Por Eduardo Galeano / Ilustración Sattu

Ciudad de Goiania, Brasil, setiembre de 1987: dos juntapapeles encuentran un tubo de metal tirado en un terreno baldío. Lo rompen a martillazos, descubren una piedra de luz azul. La piedra mágica transpira luz, azulea el aire y da fulgor a todo lo que toca.

Los juntapapeles parten esa piedra de luz. Regalan los pedacitos a sus vecinos. Quien se frota la piel, brilla en la noche. Todo el barrio es una lámpara. El pobrerío, súbitamente rico de luz, está de fiesta.

Al día siguiente, los juntapapeles vomitan. Han comido mango con coco: ¿será por eso? Pero todo el barrio vomita, y todos se hinchan, y arden. La luz azul quema y devora y mata; y se disemina llevada por el viento, la lluvia, las moscas y los pájaros.

Fue una de las mayores catástrofes nucleares de la historia. Muchos murieron, y muchos más quedaron por siempre jodidos. En aquel barrio de los suburbios de Goiania nadie sabía qué significaba la palabra radiactividad, y nadie había oído jamás hablar del Cesio-137.

Chernobyl resuena cada día en las orejas del mundo. De Goiania, nunca más se supo.

En 1992, Cuba recibió a los niños enfermos de Goiania, y les dio tratamiento médico gratuito.
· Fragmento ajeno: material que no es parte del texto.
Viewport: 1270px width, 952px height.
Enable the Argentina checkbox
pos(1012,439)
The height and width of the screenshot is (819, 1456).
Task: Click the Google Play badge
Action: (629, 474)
Tampoco este hecho tuvo la menor repercusión, a pesar de que las fábricas universales de opinión pública siempre están, como se sabe, muy preocupadas por Cuba.

Un mes después de la tragedia, el jefe de policía federal en Goiania, declaró: La situación es absurda. No existe ningún responsable por el control de la radiactividad que se usa con fines medicinales."

Tomado del libro "Patas arriba. La escuela del mundo del revés." Ediciones del chanchito. Noviembre 1998.